Functional biogeography: Stoichiometry and thresholds for interpreting nutrient limitation in aquatic plants

Atmospheric N pollution may shift nutrient limitations in aquatic autotrophs from N to P or cause an intensification of P limitation in formerly pristine areas. Small changes in nutrient supply in oligotrophic lakes and rivers could lead to large changes in relative plant growth and yield with possible knock on effects on ecosystem carbon cycling through changes in the decomposition rate of their tissue. Previous biogeographical studies have shown inconsistent responses of plant nutrient tissue content and stoichiometry (functional traits) to external nutrient availability. Here we used a single species, Juncus bulbosus, to test the interplay between plant tissue nutrient (content and stoichiometry) and external environmental factors (local and catchment scale). We developed a comparative approach applicable globally to assess the thresholds for nutrient limitation in aquatic plants in the wild. Phosphorus in Juncus bulbosus tissue was negatively related to sediment organic matter (Fe root plaque limiting P uptake) and catchment vegetation cover (less P leaching to lakes).
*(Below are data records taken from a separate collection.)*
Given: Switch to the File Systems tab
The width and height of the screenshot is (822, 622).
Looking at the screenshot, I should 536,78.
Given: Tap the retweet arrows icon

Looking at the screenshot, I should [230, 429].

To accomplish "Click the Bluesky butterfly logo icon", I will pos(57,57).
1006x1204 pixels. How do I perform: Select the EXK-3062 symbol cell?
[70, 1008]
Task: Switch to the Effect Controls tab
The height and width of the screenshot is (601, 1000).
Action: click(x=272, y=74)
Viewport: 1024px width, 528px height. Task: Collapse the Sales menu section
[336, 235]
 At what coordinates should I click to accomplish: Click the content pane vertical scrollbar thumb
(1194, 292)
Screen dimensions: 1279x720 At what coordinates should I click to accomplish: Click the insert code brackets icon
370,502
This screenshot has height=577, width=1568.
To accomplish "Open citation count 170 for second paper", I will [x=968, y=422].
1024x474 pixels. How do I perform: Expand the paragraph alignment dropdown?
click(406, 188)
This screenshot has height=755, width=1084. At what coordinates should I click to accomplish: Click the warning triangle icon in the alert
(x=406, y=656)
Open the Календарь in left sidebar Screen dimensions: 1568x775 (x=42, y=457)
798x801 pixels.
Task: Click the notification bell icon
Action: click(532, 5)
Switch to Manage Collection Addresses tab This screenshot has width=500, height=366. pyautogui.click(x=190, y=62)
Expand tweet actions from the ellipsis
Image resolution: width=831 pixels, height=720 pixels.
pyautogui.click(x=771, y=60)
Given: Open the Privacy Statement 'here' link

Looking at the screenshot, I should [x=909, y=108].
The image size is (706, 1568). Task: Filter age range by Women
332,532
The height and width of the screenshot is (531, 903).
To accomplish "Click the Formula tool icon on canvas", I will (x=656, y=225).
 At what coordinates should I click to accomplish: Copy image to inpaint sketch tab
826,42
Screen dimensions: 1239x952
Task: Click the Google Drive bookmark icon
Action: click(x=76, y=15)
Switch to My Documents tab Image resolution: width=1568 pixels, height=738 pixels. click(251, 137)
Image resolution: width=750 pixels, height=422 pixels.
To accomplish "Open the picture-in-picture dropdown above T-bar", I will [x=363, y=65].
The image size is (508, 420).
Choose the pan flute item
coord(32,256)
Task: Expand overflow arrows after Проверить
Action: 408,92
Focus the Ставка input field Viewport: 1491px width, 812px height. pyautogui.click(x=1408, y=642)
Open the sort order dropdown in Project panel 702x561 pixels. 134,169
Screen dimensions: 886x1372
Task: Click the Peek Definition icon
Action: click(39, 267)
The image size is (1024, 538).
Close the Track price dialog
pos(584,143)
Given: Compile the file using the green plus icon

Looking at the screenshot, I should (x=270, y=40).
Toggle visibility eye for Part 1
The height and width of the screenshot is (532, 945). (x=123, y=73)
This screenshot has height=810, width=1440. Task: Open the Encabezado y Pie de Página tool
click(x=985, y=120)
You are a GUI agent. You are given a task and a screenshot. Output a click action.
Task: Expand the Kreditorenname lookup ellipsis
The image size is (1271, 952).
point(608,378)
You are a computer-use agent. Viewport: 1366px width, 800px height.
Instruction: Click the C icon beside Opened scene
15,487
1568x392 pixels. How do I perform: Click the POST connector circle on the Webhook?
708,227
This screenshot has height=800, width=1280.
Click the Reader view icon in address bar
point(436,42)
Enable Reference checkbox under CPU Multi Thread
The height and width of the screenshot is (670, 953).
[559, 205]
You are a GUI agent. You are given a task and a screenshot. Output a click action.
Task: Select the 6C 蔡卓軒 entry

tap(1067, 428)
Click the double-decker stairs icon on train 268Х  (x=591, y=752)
Our comparative approach revealed that the lack of increase in N plant tissue along the strong gradient in external N concentration may be explained by P limitation and strict plant tissue N:P ratio. Our comparative approach further showed that the nutrient content and stoichiometry of Juncus bulbosus was similar to other submerged aquatic plants growing in nutrient poor aquatic ecosystems. In southern Norway, mass development of Juncus bulbosus may be primarily triggered by changes in P availability, rather than CO2 or inorganic N, as previously thought, although co-limitations are also possible. If so, the mass development of Juncus bulbosus in oligotrophic aquatic ecosystems could be an early indicator of increasing P fluxes through these ecosystems which are less limited by N due to high atmospheric N deposition.